Research
Vision Statement
Rooted in mathematics, geodesy represents a highly interdisciplinary science, with applications to understanding risks to society and to developing sustainable pathways for human development. At IGG, we focus on using geodetic data for assessing climate change and monitoring the environment (including defining a global reference system), on land use management, property markets, urban planning, and ecosystem services assessment, and on developing sensor systems that aid precision agriculture and robotic systems research.
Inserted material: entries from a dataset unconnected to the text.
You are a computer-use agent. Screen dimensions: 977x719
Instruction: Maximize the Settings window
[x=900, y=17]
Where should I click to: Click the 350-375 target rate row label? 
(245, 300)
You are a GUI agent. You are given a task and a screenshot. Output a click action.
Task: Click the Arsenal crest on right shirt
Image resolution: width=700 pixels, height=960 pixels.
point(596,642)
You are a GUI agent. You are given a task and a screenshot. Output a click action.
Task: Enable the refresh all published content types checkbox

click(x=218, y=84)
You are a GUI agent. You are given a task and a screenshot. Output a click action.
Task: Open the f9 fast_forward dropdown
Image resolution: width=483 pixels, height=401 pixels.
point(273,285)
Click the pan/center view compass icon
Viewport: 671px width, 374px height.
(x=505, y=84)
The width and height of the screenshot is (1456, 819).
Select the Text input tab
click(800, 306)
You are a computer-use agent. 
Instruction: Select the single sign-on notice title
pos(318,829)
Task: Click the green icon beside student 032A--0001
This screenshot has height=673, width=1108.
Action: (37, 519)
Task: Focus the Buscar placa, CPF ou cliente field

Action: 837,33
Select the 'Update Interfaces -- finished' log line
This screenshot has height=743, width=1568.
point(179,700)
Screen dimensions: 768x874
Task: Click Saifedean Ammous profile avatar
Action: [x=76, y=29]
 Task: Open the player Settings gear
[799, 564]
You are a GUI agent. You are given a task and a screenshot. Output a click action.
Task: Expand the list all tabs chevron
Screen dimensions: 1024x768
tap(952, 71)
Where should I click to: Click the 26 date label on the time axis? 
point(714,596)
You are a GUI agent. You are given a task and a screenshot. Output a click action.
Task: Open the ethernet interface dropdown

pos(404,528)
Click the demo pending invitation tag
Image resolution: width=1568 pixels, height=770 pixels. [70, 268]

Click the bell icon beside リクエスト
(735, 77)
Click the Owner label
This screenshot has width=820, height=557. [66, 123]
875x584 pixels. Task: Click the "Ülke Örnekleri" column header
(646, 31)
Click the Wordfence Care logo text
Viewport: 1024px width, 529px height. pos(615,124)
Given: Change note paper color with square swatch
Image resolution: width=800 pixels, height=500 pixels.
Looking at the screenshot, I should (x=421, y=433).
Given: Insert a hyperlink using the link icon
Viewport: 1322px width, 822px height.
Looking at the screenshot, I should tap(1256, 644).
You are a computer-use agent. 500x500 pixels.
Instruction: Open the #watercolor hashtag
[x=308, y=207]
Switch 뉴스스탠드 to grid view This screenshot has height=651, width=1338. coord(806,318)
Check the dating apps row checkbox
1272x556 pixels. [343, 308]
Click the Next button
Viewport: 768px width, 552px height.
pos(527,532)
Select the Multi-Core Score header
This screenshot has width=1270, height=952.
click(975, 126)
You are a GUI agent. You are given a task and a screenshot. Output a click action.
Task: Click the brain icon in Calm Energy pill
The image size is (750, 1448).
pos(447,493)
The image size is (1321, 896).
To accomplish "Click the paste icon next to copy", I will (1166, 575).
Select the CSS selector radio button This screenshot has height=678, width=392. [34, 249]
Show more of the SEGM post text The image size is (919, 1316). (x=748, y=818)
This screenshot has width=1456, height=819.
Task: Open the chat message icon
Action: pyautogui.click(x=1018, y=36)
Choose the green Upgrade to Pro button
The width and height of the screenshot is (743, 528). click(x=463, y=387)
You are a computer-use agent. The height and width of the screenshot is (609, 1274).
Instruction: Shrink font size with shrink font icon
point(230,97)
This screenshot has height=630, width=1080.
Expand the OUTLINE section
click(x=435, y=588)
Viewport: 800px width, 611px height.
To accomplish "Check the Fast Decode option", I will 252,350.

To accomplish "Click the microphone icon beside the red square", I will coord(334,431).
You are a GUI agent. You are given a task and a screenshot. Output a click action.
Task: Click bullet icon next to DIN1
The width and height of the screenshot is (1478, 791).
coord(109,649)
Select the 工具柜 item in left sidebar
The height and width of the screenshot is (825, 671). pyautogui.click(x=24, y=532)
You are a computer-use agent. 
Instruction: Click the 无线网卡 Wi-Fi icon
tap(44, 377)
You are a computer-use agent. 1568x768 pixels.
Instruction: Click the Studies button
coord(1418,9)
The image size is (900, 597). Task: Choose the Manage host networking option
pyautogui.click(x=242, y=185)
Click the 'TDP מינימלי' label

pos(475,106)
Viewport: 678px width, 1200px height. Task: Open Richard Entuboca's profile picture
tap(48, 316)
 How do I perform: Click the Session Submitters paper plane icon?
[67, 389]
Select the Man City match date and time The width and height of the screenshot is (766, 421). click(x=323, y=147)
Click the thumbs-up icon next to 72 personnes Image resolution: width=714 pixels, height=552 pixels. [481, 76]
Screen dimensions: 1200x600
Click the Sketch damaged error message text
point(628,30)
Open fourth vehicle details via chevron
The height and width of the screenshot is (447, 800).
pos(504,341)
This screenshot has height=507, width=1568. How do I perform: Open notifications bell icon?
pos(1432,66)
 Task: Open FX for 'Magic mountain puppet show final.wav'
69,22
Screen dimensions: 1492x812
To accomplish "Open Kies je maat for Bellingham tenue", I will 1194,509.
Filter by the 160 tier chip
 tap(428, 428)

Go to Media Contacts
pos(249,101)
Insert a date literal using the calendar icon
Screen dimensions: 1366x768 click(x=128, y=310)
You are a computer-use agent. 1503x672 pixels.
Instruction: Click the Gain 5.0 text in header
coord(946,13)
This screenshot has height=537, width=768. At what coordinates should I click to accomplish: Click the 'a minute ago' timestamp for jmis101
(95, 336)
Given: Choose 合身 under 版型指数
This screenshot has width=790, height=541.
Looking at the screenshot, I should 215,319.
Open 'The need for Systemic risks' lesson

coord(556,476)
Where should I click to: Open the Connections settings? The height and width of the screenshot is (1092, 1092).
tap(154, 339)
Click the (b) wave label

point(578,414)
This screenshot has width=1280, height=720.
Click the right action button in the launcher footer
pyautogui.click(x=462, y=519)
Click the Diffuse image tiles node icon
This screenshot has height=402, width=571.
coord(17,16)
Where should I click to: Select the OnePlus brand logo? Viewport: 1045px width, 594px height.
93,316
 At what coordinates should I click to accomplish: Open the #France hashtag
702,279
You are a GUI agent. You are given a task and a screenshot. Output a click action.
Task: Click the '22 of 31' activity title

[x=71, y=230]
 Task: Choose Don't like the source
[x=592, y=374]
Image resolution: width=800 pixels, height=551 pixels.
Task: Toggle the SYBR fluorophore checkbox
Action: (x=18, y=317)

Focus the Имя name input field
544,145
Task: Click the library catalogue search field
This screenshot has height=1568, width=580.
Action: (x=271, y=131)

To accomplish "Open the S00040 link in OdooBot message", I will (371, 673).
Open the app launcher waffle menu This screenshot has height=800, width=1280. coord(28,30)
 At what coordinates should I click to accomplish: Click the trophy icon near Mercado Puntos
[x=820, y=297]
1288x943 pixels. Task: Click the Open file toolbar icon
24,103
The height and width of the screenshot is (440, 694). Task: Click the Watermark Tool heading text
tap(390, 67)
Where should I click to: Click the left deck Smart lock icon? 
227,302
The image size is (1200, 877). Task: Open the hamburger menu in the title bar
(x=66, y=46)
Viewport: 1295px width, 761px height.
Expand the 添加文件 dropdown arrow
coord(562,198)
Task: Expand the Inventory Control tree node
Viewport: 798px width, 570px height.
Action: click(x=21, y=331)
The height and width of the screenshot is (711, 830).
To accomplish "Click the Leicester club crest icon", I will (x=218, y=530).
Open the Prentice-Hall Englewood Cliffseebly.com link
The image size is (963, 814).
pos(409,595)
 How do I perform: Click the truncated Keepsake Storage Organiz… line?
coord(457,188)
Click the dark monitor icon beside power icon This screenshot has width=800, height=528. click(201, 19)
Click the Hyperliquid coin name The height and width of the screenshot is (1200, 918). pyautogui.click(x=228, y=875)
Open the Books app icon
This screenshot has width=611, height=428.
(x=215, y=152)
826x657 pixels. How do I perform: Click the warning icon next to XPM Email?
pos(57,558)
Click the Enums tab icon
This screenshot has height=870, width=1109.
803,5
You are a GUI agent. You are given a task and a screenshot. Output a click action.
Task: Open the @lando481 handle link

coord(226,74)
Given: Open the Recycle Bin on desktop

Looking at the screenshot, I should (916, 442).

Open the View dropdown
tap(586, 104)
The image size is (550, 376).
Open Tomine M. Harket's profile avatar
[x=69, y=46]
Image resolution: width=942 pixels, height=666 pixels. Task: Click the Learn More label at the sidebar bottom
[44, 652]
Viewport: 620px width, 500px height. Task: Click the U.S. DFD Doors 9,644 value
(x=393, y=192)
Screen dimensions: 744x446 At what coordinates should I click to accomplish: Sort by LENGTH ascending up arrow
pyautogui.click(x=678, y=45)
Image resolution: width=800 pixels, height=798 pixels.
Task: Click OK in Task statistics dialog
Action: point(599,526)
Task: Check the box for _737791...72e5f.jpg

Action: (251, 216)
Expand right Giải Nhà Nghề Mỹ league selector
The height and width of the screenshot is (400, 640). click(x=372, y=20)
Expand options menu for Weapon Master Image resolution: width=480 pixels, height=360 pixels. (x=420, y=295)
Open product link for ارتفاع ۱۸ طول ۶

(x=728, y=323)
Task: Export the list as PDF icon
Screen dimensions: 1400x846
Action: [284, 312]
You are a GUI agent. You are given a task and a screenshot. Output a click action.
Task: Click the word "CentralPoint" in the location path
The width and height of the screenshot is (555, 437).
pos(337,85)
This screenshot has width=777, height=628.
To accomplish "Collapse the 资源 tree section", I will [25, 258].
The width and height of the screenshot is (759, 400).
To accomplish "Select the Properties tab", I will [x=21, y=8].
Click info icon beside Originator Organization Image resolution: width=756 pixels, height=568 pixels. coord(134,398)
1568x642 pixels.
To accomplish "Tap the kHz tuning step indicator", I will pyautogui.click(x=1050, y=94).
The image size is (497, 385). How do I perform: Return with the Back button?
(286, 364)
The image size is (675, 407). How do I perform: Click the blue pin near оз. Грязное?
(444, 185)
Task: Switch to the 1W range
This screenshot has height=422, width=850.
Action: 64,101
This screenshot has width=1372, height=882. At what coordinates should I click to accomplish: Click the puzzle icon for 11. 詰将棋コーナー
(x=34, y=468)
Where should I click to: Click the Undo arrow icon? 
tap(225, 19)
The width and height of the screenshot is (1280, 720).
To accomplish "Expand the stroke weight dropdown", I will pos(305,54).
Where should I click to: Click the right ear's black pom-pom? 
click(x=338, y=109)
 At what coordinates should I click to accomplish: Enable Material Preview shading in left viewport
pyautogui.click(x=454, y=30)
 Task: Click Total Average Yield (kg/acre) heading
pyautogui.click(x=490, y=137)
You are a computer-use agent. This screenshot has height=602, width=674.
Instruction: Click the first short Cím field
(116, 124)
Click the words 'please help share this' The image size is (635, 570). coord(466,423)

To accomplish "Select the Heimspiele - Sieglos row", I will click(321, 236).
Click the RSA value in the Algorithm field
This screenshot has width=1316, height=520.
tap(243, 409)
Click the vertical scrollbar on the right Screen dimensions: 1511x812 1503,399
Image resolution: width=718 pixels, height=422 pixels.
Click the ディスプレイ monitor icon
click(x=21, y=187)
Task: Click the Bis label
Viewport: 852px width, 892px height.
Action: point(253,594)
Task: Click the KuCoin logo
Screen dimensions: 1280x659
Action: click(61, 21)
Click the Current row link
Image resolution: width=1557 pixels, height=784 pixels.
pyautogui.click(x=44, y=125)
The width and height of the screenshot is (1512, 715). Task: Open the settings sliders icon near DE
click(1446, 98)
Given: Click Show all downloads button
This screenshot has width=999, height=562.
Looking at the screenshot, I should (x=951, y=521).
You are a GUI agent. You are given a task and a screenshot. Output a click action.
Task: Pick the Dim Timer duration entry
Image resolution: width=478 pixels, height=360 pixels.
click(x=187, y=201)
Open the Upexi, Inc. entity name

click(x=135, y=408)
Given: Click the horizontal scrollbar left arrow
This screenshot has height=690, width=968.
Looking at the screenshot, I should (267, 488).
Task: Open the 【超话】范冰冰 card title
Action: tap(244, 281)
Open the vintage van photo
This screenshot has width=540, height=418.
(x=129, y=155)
Sources of information that we analyze reach from dedicated gravity satellites such as GRACE and GRACE-FO, radar altimeters, multi- and hyperspectral remote sensing satellites, multi-GNSS, aerial, UAV- and vehicle-based sensors, and terrestrial instrumentation such as cameras and laser scanning. These geodetic data allow constructing space-time surface reconstructions at various scales that are used e.g. in sea level research, in the mapping of regional land subsidence or in plant phenology mapping, and deriving gravity field and mass change models, which in turn inform numerical simulation models. They enable digital representations of the man-made environment, such as building models and road network models, optimizing land use and decision making, and allowing us to optimize sensor networks and to operate autonomous systems and developing systems that allow for the visualization of and the interaction with geoinformation, such as geographic information systems and location-based services.
With today’s ubiquity of space-borne, airborne and UAV-based sensors, and with terrestrial sensor networks, the quality and quantity of data has dramatically increased, transforming geodesy and geoinformation science into a big data challenge. At IGG, we pursue the development of novel data analysis methods, optimization methods, machine learning approaches, and multi criteria assessment methods as well as decision support instruments for solving problems relevant to society.